In March 1997, when the Faculty of Information and Media Studies was still known as the Faculty of Communication and Open Learning (the name switch would happen the following year), Acting Dean Catherine Ross was asked about why it was important to establish a program like Media, Information and Technoculture. She responded:
“If you open the Globe and Mail or any other paper, you’ll see that these things are having an impact on business, the way we communicate, the way we teach, the way we read. On the one side you get a lot of hype; on the other side you get a lot of doomsaying. In our program, we will critique a number of the claims that are being made about the impact of technologies on their lives.”
While the number of information sources people are now “opening” has expanded far beyond traditional newspapers, this type of critique of the impact of media in all its forums, modes and inter-relationships with money, society and culture, is more vitally important now than ever before.
Despite the importance of the field of study that MIT encompasses, it can still be difficult to describe it adequately to people who are unfamiliar with the curriculum and faculty research.
“It’s a bit of a challenge for me, although I think recent political events have made it much more salient to talk about why what we study here is really relevant,” explains Susan Knabe, current Associate Dean Undergraduate.
“The way that we think about media is not just as representation, but as media as industry, the political economy of media, who controls what, who owns what, how we get the news we get, who produces the stories we get. All of that is really important. And we can see that in looking at who is getting blame or credit for what happened in the American election. All of a sudden people are posing questions about what does it mean to live in an online bubble that is actually structured by algorithms?”
Trying to shed light on important questions like these has been the business of MIT since the beginning.

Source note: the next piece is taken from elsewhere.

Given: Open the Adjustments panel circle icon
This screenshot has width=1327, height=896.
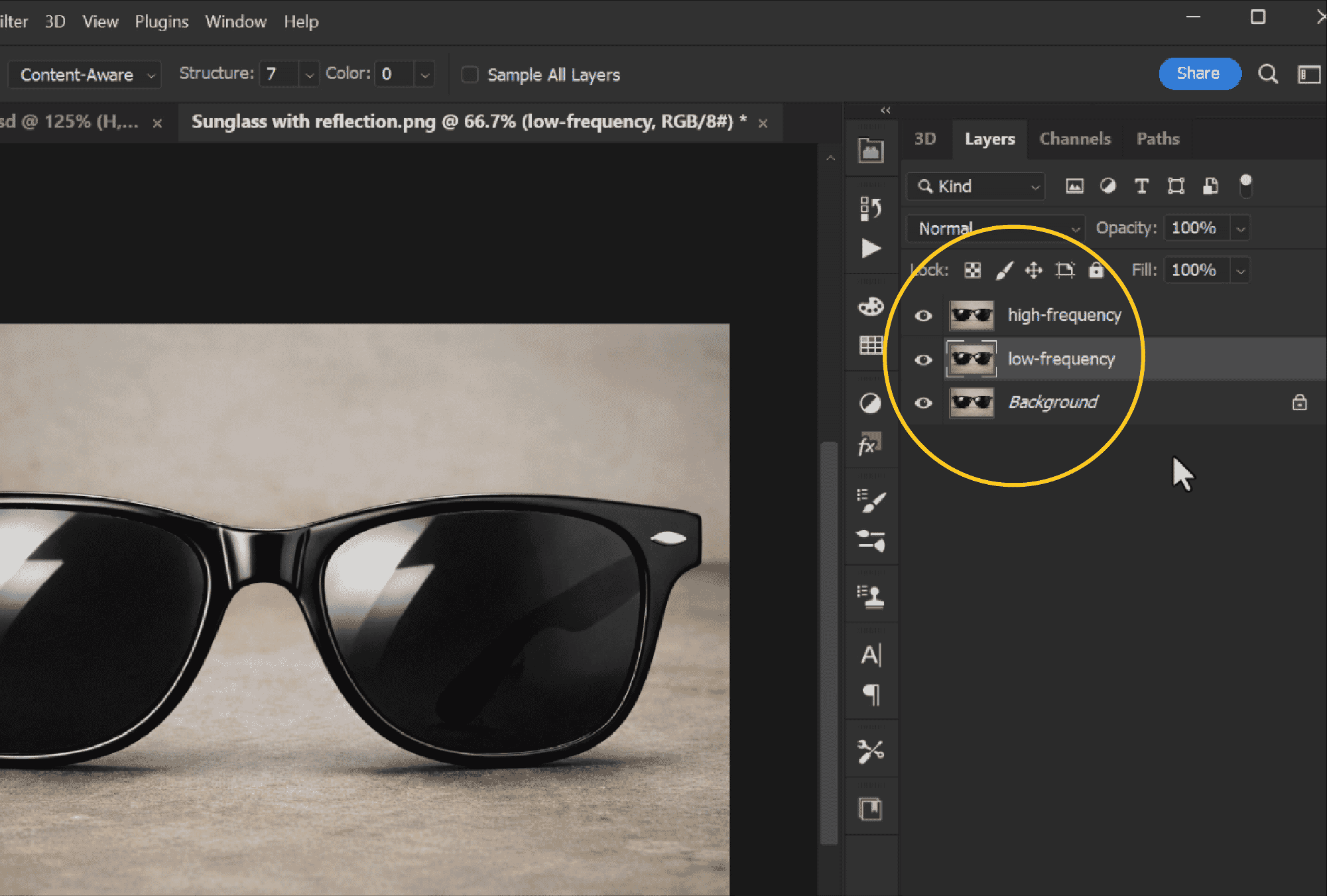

MIT was not a program that was slow to catch on. Expansion happened rapidly. In 1998, 11 students graduated with an area of concentration in MIT. By 2002, enrolment sat in the neighbourhood of 700 undergraduates. In 2016, the undergraduate population for MIT and the Media and the Public Interest program (introduced in 2004), is steady at approximately 1,100 students.
It’s unlikely that anyone would dispute that technology has changed radically since 1997, and that the pace of change itself has accelerated. In the MIT program, understanding and accounting for that change has been part of its core mission from the outset. Its fundamental goal since its earliest years has been exploring critical, interdisciplinary analysis of the institutions, practices, and cultural meanings associated with media, information and communication technologies.

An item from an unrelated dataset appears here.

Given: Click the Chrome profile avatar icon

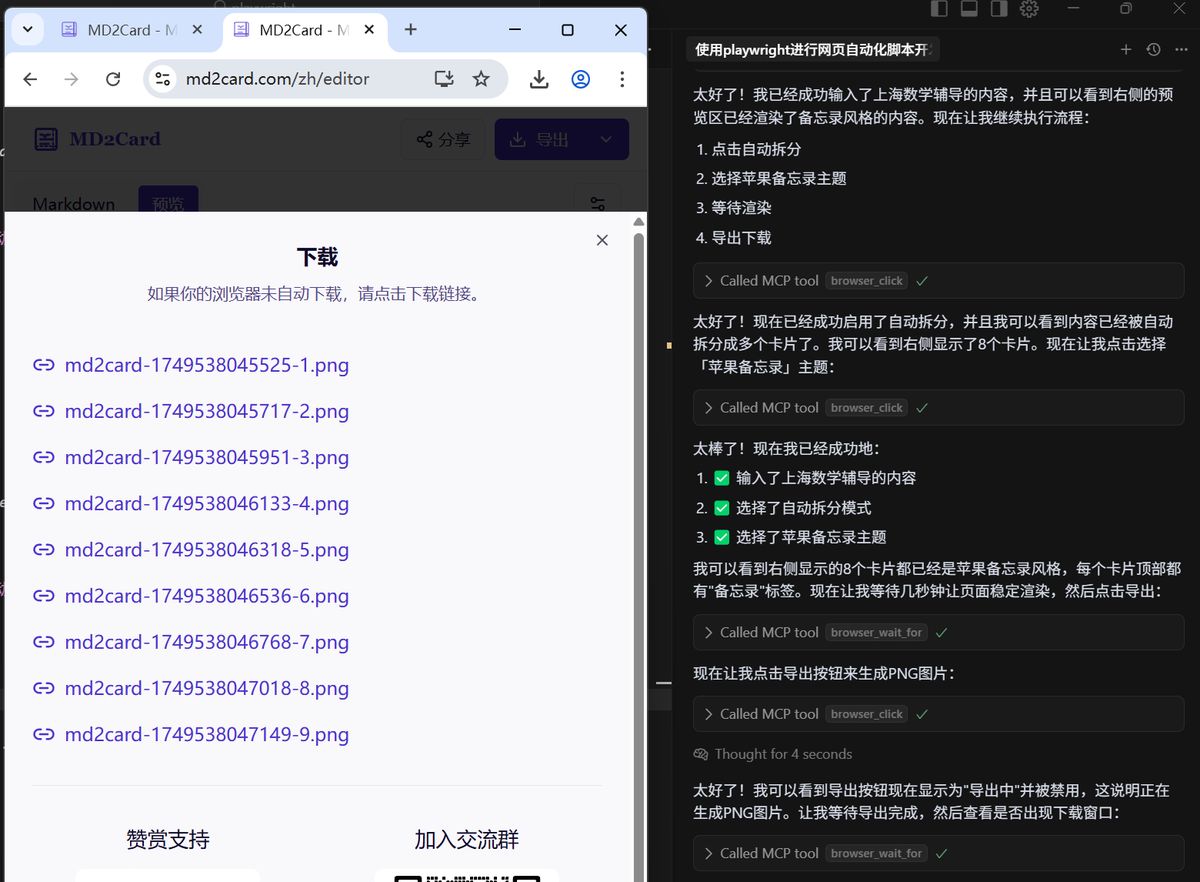Looking at the screenshot, I should tap(581, 79).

Current students continue to work from within that core mission.
“The one thing that we promise our students, and that our alum tell us that we’ve actually delivered on, is imbuing our students with critical thinking skills. First of all making it invaluable, allowing them to understand that approaching all sorts of media, information and technology from a critical perspective, through a critical lens, is important. And then also giving them the skills to define what it actually means for them. What does it actually mean to take a critical stance on media? I think our students, by the time they’re finished their four years, certainly get that,” says Knabe.
(Interested to see what kinds of courses are available to MIT students in 2016? Visit our undergraduate courses page)

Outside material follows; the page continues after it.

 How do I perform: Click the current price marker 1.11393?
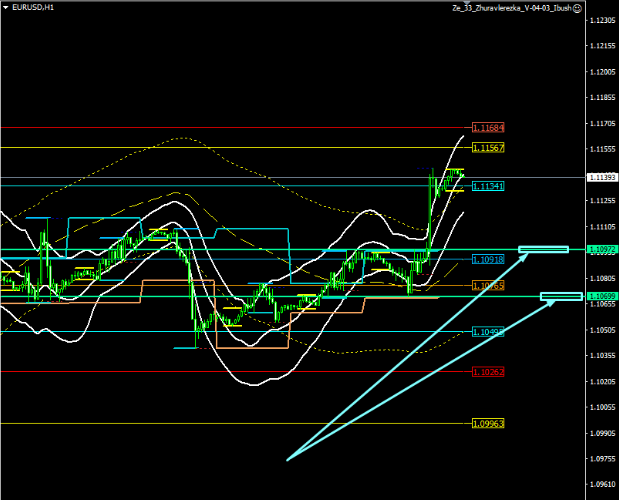pos(601,177)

MIT has a strong focus on critical theory and analysis, but right from its earliest days the program also made room for a production component. With its roots in both the professional schools of Library and Information Science and Journalism, production was an additional method through which one could examine media. This production component is expected to continue in coming years.
“As FIMS and the MIT program look to the future – one which includes moving into a brand new facility with expanded production capabilities in December 2016 – work is ongoing to determine how to make use of the new space in a way that continues to provide a stellar educational experience for undergraduate students. Added production opportunities may be a part of that,” says Knabe.
“Students have a desire to create. Anything that we can do to inflect our programs in a way that provides the students with a creative and critical approach is only going to be an advantage for us.”
She notes that they are also looking for new ways to establish connections between undergraduate studies and graduate-level education. FIMS is home to both thesis-based PhD and MA Media Studies programs as well as the professional Master of Media in Journalism and Communication program, which descended from the Master of Arts in Journalism program.
Reflecting on the history of the program, Knabe believes that MIT was a game-changer at the time it was developed. And while others have tried to roll out similar programs, no one has quite yet matched the combination of approaches or expertise that FIMS has at its fingertips.
“I think the thing is that a lot of media programs are either a media industries program or a media representation program. Our program does a whole lot of everything. It’s in the MI and T coming together. It’s not just a media studies program, and it still has that connection to the other elements. It may be artificial to separate them out, to sort of distill them out. I think that media studies programs that don’t actually reflect on the relationship with technology and with information are probably not as rich a learning experience for the students.”
As societies continue to grapple with the modern media landscape, and all its implications, whether it’s observed through an election, a revolution, celebrity culture, the fight for human rights and equality, or the more mundane activities of daily life, MIT will be here to help students learn to analyze what they see and hear, so they can take personal agency and awareness with them into the future.